** What is being asked **
Report every line from the following entries that contains the string "computer".

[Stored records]
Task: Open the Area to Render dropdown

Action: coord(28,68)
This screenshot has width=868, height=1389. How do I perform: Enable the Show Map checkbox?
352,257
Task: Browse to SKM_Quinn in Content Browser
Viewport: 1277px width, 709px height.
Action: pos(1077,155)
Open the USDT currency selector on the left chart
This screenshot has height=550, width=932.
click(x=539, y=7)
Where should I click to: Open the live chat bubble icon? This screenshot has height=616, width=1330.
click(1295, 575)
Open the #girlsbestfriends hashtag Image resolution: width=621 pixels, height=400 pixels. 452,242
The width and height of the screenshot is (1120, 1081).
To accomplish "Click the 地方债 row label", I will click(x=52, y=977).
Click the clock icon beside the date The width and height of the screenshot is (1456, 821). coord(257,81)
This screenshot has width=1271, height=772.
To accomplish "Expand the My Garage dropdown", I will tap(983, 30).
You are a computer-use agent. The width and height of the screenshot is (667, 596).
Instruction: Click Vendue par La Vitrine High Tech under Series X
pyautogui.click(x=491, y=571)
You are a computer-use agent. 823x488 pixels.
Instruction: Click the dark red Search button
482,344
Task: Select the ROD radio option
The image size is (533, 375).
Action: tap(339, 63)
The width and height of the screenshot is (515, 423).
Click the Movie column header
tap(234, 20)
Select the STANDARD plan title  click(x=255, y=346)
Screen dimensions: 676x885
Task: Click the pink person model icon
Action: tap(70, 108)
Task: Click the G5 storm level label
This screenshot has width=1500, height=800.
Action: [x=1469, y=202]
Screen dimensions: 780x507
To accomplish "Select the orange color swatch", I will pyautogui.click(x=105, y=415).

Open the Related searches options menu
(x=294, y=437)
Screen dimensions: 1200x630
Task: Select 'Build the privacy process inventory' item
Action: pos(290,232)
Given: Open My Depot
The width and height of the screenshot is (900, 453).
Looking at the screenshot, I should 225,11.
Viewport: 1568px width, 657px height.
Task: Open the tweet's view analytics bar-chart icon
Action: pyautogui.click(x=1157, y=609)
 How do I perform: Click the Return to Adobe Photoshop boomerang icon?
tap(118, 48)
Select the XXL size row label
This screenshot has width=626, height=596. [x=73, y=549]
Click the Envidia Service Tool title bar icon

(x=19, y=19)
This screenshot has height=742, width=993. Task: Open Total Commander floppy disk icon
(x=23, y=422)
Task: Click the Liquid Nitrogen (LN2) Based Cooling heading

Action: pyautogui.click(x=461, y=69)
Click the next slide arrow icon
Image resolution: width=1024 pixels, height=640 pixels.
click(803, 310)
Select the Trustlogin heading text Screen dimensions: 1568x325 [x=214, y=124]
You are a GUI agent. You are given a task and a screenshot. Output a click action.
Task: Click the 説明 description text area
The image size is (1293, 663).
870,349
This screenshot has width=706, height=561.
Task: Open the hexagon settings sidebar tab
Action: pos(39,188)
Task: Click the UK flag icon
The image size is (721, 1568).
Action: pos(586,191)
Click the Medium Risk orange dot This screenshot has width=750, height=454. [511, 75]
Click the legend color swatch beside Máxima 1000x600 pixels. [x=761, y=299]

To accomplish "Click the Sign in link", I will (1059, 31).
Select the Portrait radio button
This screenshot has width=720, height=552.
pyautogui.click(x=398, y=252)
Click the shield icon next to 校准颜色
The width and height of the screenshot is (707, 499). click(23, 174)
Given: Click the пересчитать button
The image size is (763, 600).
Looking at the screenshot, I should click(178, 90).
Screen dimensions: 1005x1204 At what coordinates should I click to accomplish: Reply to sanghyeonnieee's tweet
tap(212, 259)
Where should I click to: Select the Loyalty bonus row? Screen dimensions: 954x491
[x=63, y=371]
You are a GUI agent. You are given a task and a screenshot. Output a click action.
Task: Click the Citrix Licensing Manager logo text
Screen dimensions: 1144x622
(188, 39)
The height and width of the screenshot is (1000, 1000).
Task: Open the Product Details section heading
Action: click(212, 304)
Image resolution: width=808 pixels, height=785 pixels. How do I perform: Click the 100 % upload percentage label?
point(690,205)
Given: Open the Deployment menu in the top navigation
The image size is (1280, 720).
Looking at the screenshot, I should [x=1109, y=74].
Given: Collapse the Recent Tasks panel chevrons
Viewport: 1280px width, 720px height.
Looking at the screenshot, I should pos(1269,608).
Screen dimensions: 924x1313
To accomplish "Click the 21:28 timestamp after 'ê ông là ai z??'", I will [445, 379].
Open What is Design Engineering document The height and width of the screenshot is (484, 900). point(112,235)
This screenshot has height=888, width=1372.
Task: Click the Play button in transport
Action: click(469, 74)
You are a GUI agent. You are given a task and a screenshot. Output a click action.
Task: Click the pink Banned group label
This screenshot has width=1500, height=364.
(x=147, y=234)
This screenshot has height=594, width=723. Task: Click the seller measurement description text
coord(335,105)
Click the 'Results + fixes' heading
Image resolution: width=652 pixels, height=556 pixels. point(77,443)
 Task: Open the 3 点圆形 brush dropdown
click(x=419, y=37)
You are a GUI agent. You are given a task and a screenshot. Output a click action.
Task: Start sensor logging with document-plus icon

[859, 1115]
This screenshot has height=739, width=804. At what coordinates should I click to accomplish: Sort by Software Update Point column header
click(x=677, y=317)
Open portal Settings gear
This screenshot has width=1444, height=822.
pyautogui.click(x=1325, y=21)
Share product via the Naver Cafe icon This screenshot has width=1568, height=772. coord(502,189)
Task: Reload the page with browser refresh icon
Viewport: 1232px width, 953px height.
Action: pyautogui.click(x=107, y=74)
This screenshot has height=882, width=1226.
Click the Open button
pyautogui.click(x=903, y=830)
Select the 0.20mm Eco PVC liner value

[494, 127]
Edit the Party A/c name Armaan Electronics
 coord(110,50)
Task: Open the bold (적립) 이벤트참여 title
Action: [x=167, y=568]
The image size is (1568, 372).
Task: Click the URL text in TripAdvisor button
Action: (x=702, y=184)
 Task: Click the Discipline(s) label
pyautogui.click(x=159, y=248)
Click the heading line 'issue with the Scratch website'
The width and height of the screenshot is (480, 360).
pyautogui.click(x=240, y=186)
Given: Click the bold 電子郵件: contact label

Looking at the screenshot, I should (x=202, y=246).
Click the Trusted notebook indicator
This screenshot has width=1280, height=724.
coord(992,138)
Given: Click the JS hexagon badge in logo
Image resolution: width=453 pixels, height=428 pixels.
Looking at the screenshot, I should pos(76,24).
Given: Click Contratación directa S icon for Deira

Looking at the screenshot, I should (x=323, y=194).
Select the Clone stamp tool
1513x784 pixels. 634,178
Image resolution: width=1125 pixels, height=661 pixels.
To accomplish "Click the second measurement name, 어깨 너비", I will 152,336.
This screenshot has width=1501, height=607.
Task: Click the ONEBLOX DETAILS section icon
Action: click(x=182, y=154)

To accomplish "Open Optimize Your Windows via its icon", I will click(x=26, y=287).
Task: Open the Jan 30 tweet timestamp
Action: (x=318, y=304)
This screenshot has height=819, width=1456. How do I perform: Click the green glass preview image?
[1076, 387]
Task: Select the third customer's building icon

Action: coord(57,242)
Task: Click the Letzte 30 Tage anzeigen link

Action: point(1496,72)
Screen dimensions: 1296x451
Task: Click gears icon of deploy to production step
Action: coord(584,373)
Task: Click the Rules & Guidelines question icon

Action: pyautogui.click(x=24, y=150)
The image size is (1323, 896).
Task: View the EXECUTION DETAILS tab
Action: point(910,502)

** Expected answer **
You are a computer-use agent. The width and height of the screenshot is (667, 596).
You are a computer-use agent. 823x488 pixels.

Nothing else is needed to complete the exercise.